» AVAILABLE DATA:
_____

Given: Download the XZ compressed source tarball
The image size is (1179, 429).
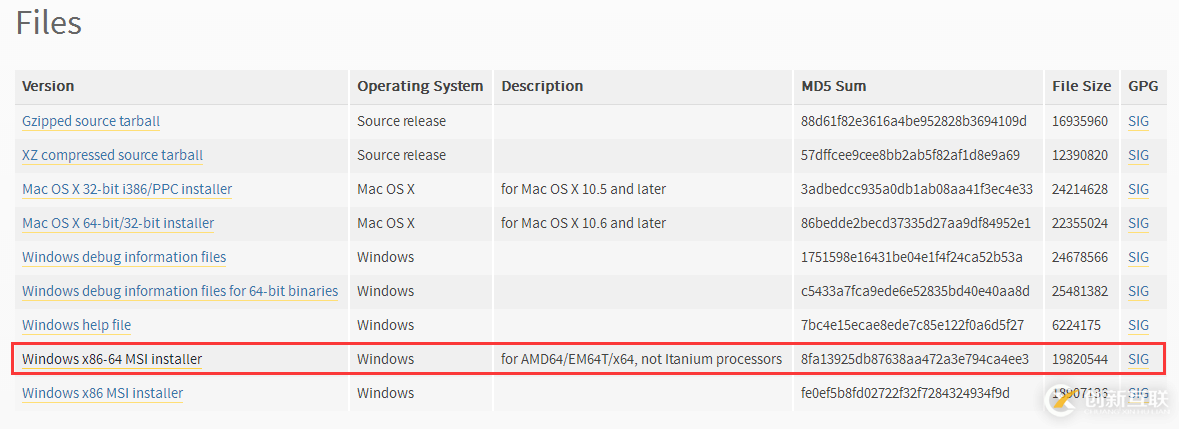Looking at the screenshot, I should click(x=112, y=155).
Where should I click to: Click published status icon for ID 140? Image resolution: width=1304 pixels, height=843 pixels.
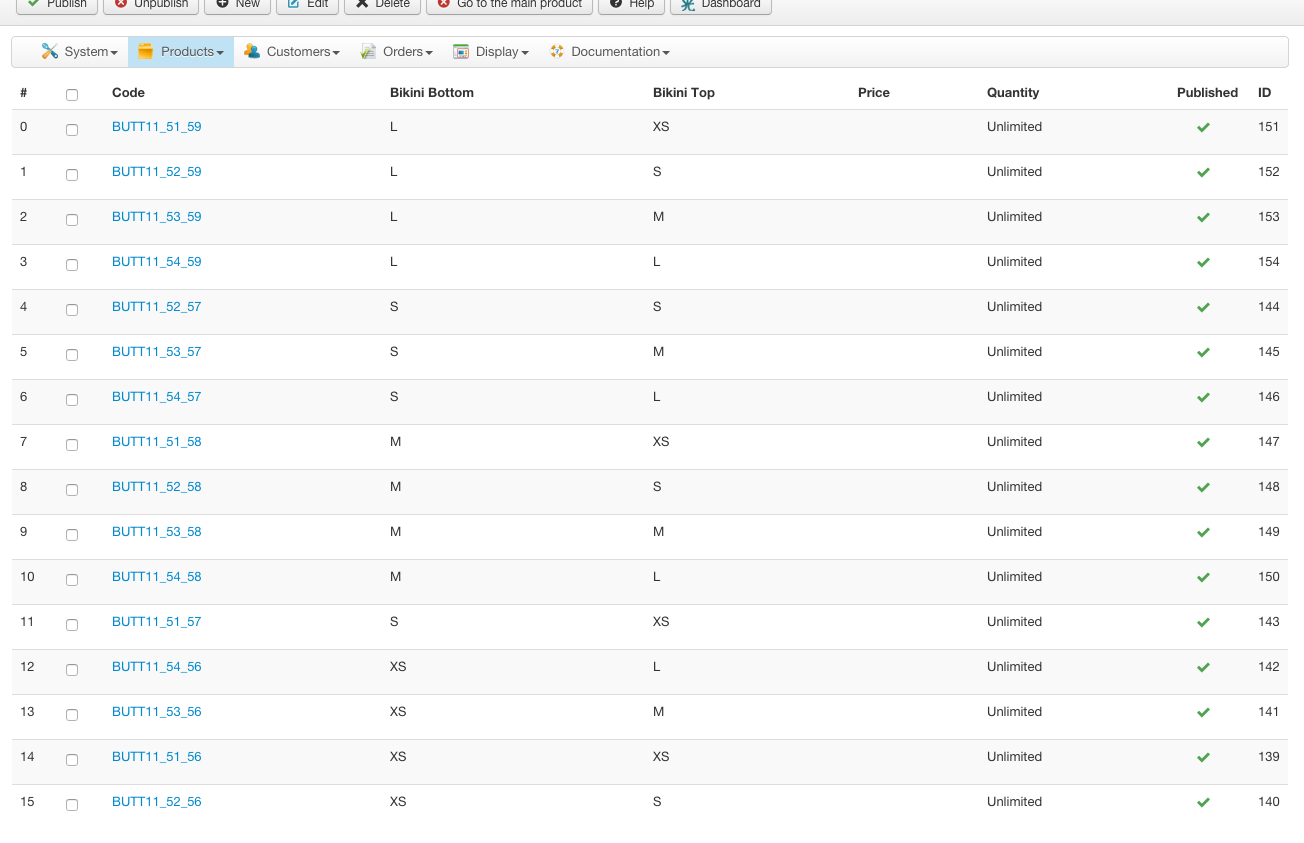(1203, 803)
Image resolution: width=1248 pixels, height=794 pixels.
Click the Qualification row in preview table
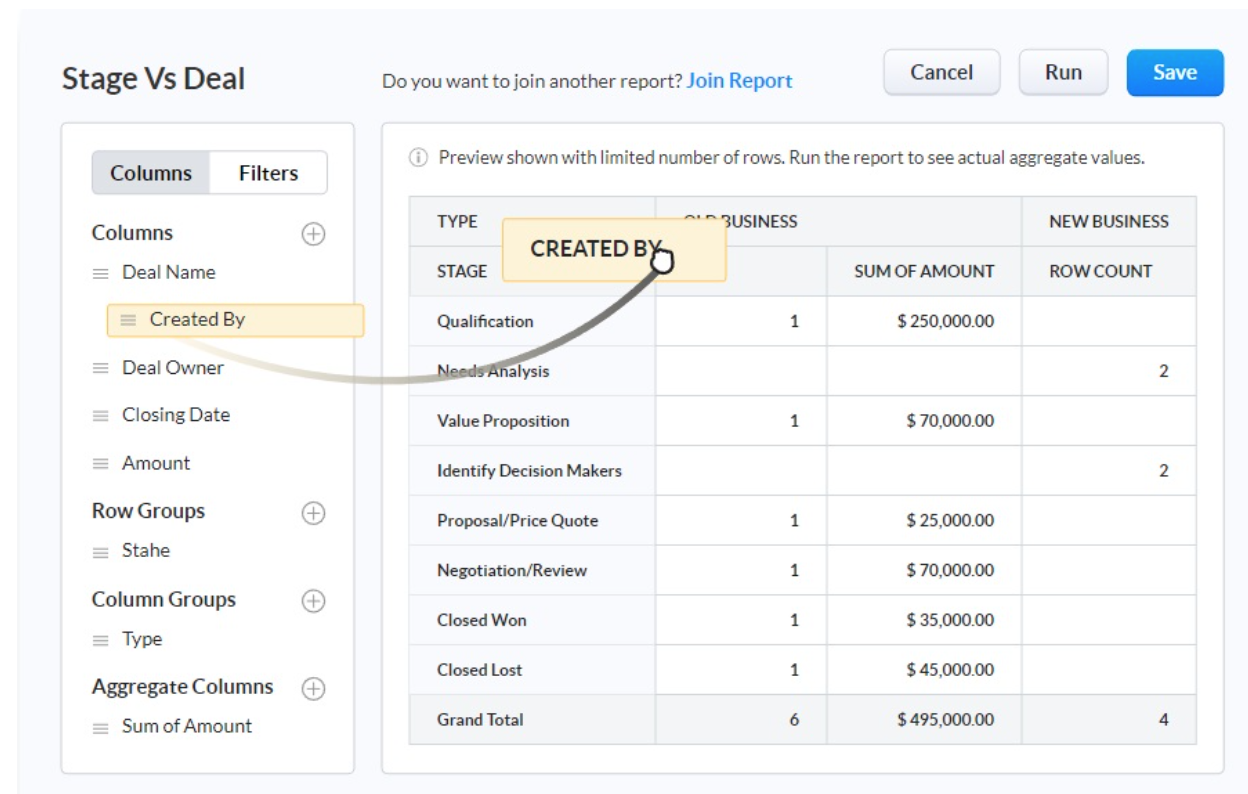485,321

_____

» GOAL OF THE EXERCISE: No pictures should appear in the copy; write out exactly the lines from the one containing "Where should I" through the end of the material.

» OUTPUT FOR THIS EXERCISE:
Where should I click to: Click published status icon for ID 140? Image resolution: width=1304 pixels, height=843 pixels.
(1203, 803)
Image resolution: width=1248 pixels, height=794 pixels.
Click the Qualification row in preview table
485,321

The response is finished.